After the war ended, the Morgans moved to Plas Newydd Farm, raising a splendid herd of dairy cattle and marketing timber taken from the property's huge Douglas firs. But they were there for only two years before being called back, reluctantly, to Washington, D.C., where Aubrey would serve as personal assistant and counselor on Anglo-American relations for the British ambassador to the United States. They, with their four children, returned to their farm in 1952 and lived there the rest of their days.
After the Morgans bought the property the start of rehabilitation had to be deferred until war's end. From 1946 to 1948, during their temporary stay, minor repairs were made, but much more was needed. When the family returned for good in 1952, the major repairs and renovations began. From 1952 to 1953, the Morgans hired John Yeon (1910-1994), a gifted Portland architect, to guide the renovation.

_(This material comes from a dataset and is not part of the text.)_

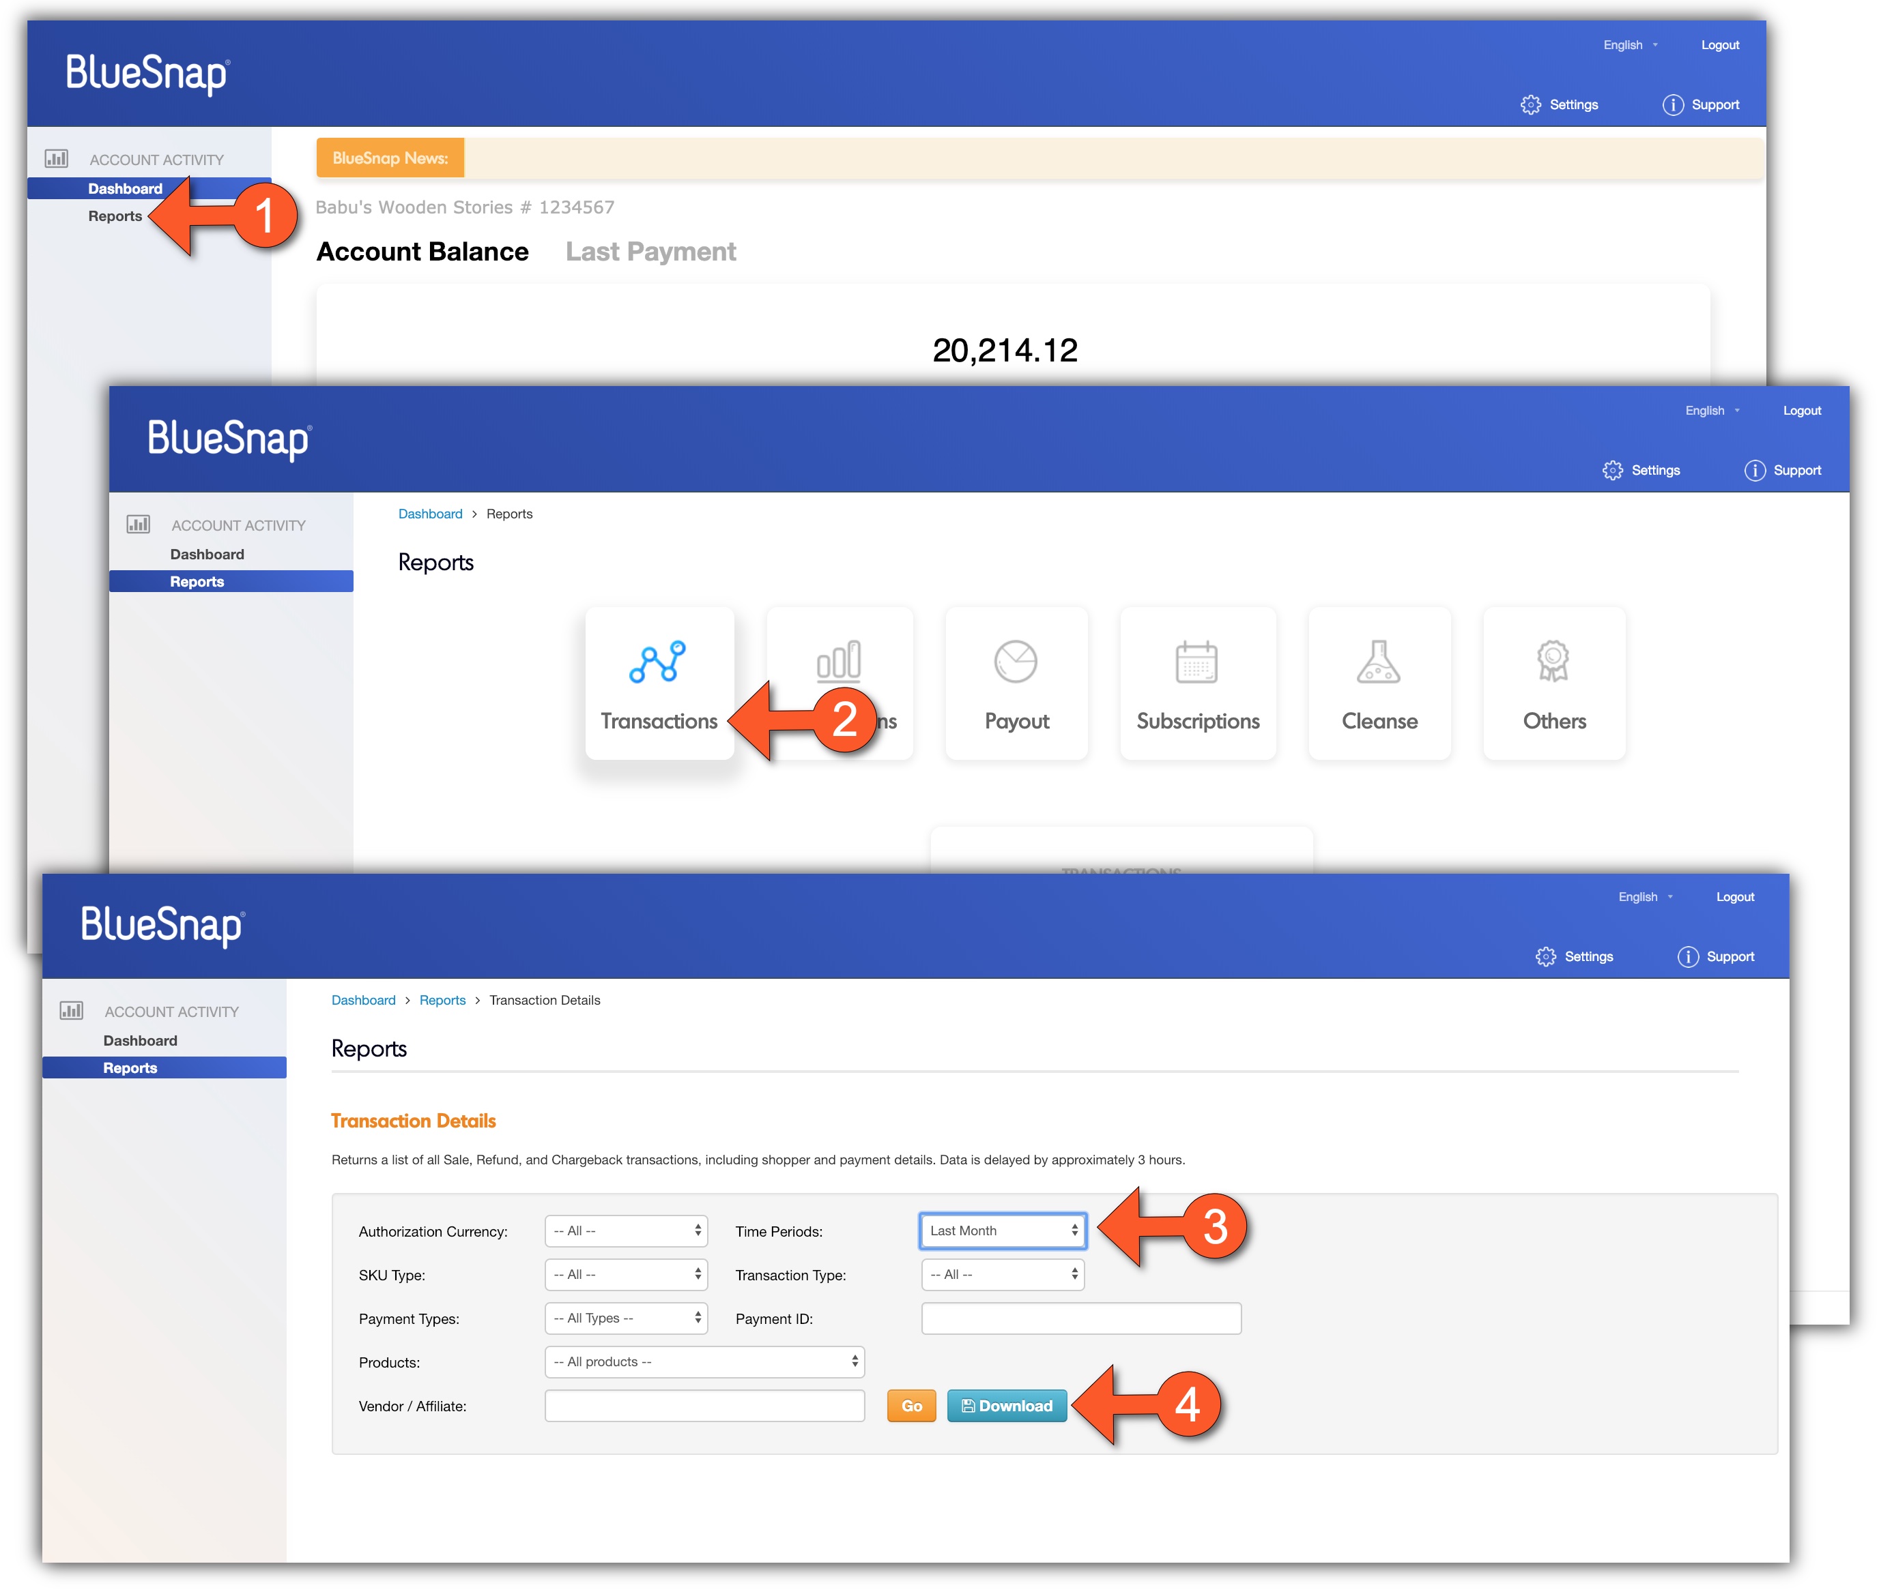This screenshot has width=1879, height=1592.
Task: Open the Others ribbon badge icon
Action: (1553, 662)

First the house was moved 100 yards up the slope from its original site, both to alleviate the noise of the railroad and to improve the view. It took about 10 days to set up for the move and less than an hour to actually relocate the house up the hill using wheels and jacks. Originally supported only by boulders, the house now rested on a new concrete foundation with a full basement. The interior was replastered, the floors refinished, and the fireplaces repaired. To provide space for the Morgans' growing children and a large collection of books, Yeon designed an extension that was added to the south end of the house, and it meticulously mirrored the design of the original structure.

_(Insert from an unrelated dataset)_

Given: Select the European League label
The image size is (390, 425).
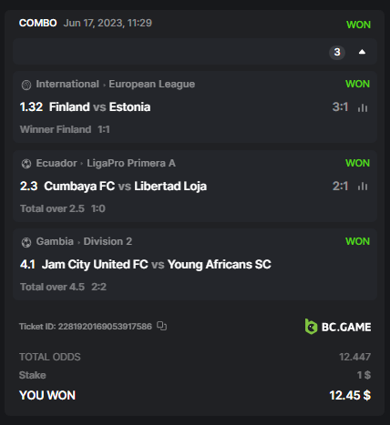Looking at the screenshot, I should tap(152, 84).
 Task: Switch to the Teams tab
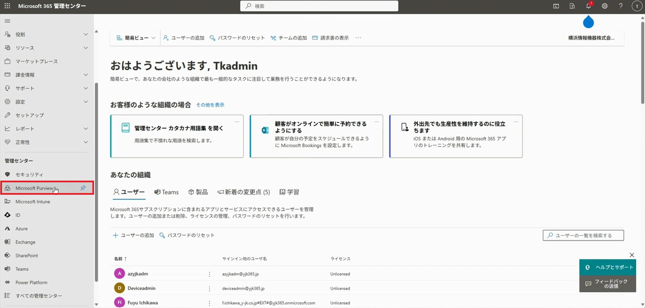coord(167,192)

The historical significance of the Lancaster house was found to be twofold by the NRHP. It was both "the principal residence of a character important in the early political history of Washington Territory" and an example of "a fairly large, complex work of architecture constructed with mostly native materials under the quite primitive conditions prevailing at the time" (NRHP Nomination Form, p. 8). The skill of John Yeon, and the dedication of the Morgans to maintain the home's integrity, are also acknowledged: "Although the building was moved a short distance and enlarged, very little destruction of original work took place. The decorative exterior details all remain unaltered, and the form and lines of the structure maintain a similar balance and unity" (NRHP Nomination Form, p. 3)

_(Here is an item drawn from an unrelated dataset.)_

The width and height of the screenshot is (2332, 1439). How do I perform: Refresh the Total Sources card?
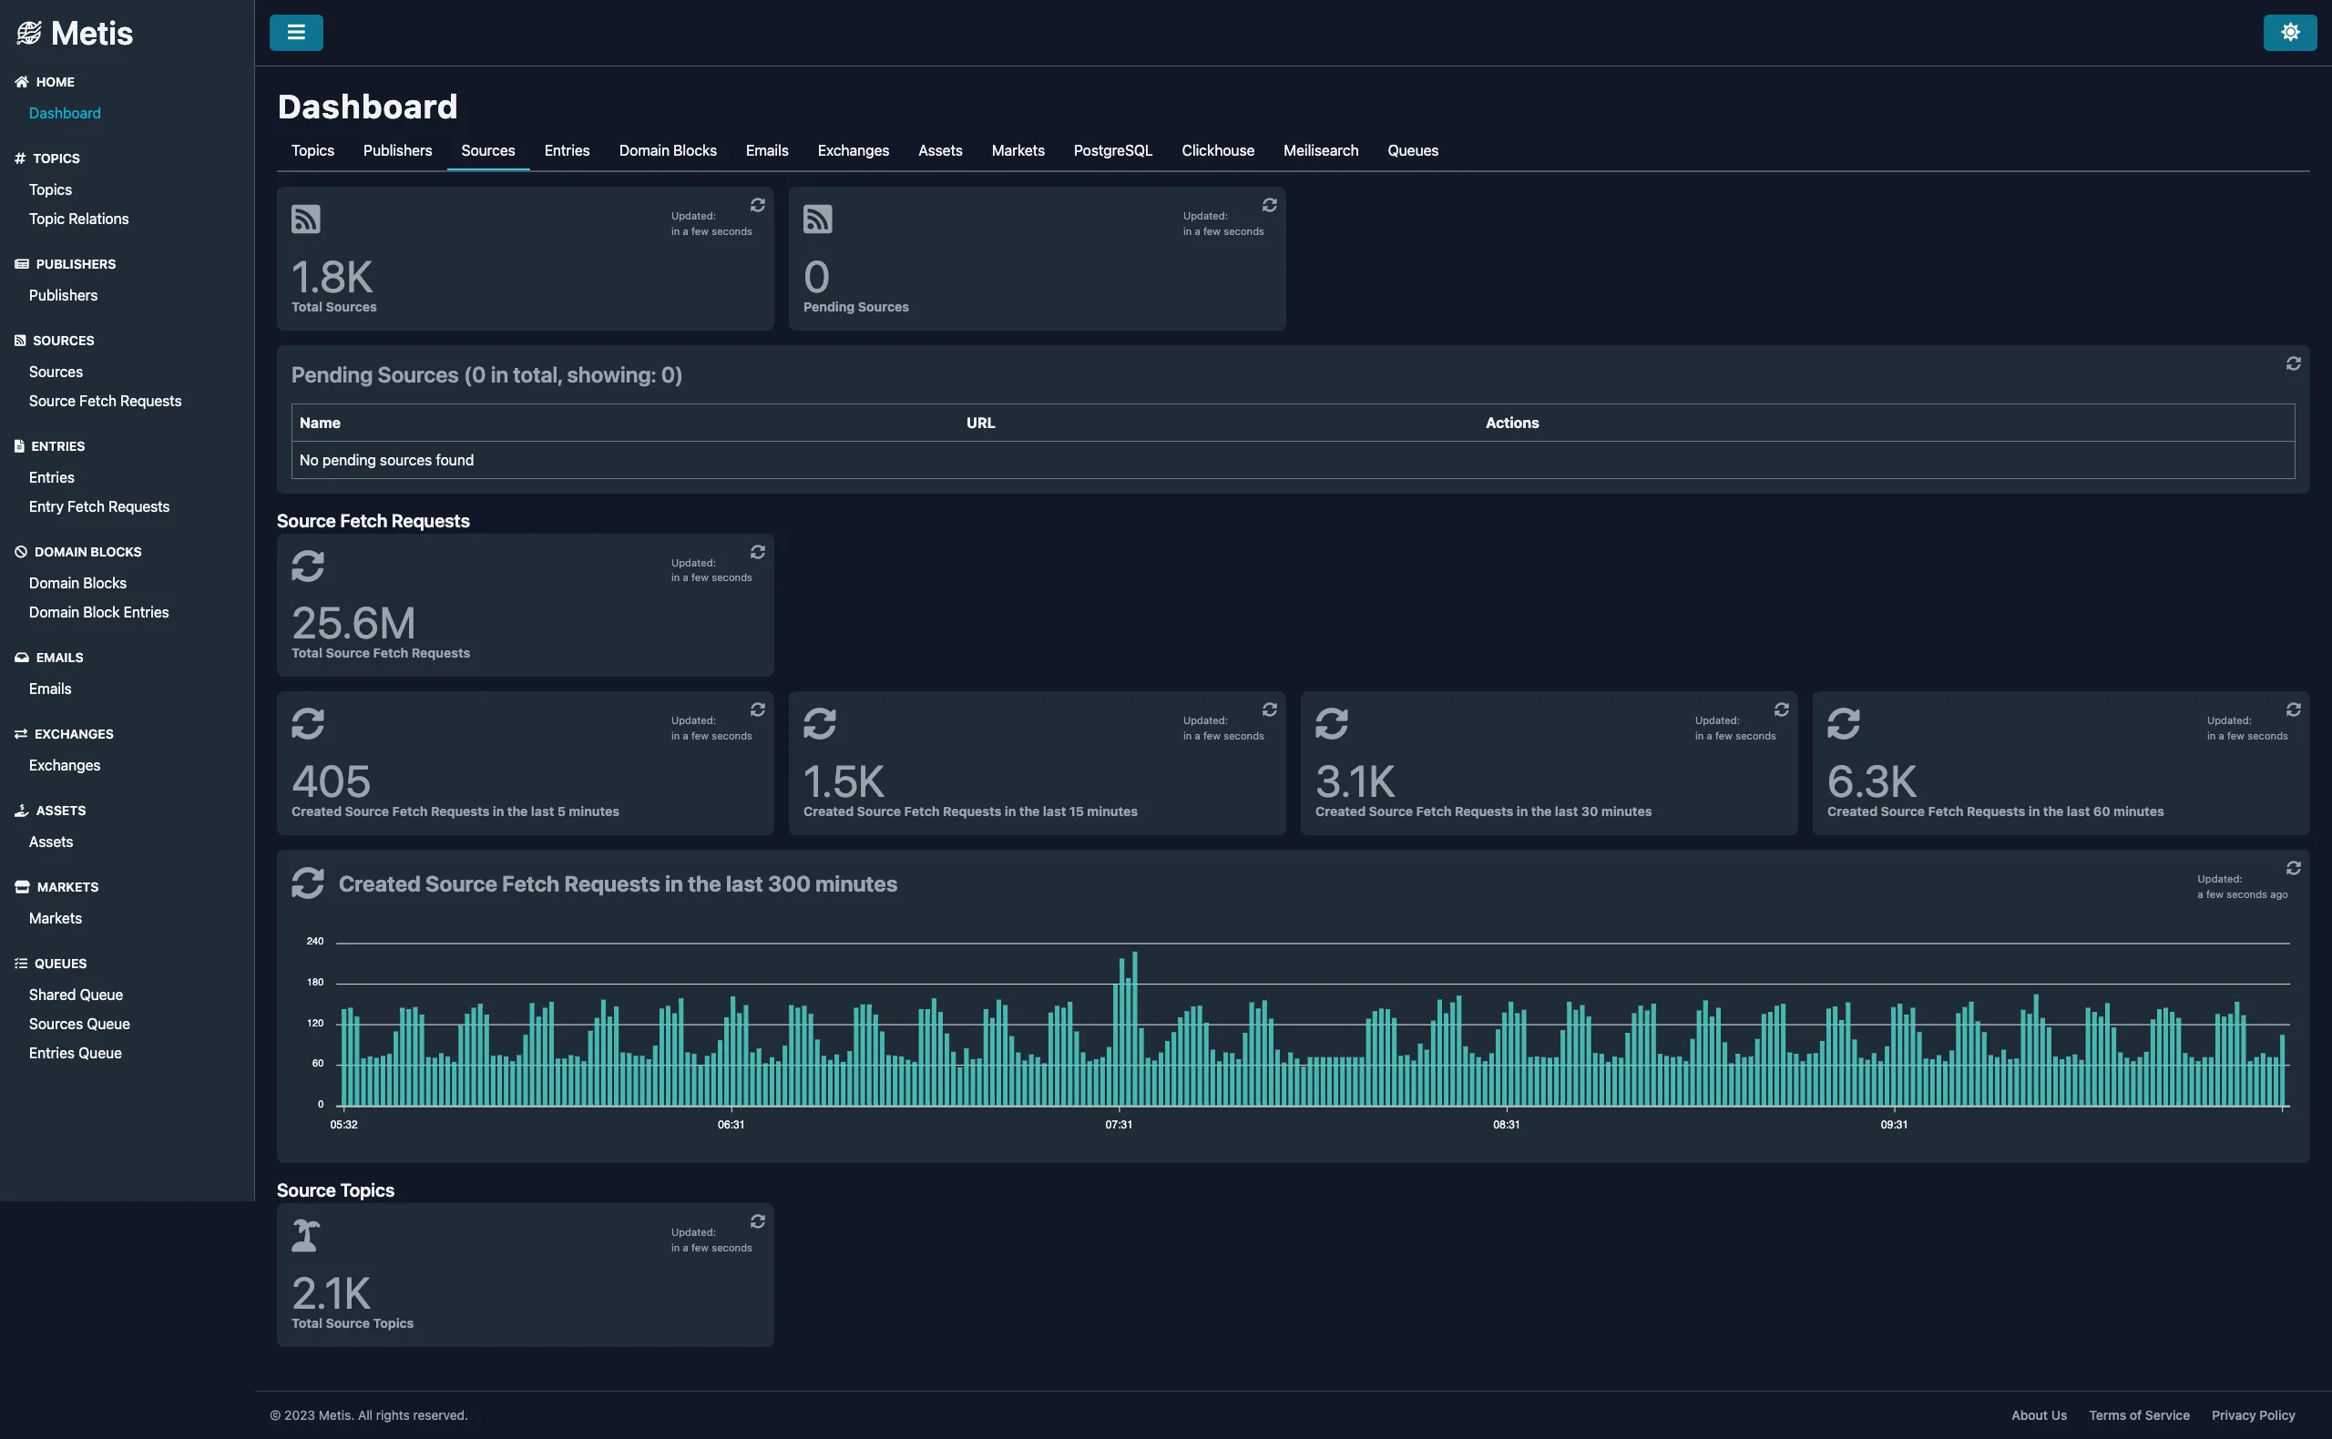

Their legacy and dedication have been preserved and carried forward by three generations of Morgans. In 2021, Plas Newydd was owned and administered by direct descendants of Aubrey and Constance Morgan. No longer a working farm, its twenty-first century activities are summarized on the property's website:
"Plas Newydd ... has been in our family since 1941. In that time things change; we have seen three generations of management, we have seen 3 hundred-year floods, we are no longer a dairy, and we are no longer a ranch, but we have remained a tree farm since 1948. Today we also provide cattle grazing leases, and soon, mitigation and conservation credits. One thing that has not changed in all that time is our commitment to thoughtful stewardship" ("The Farm and Family").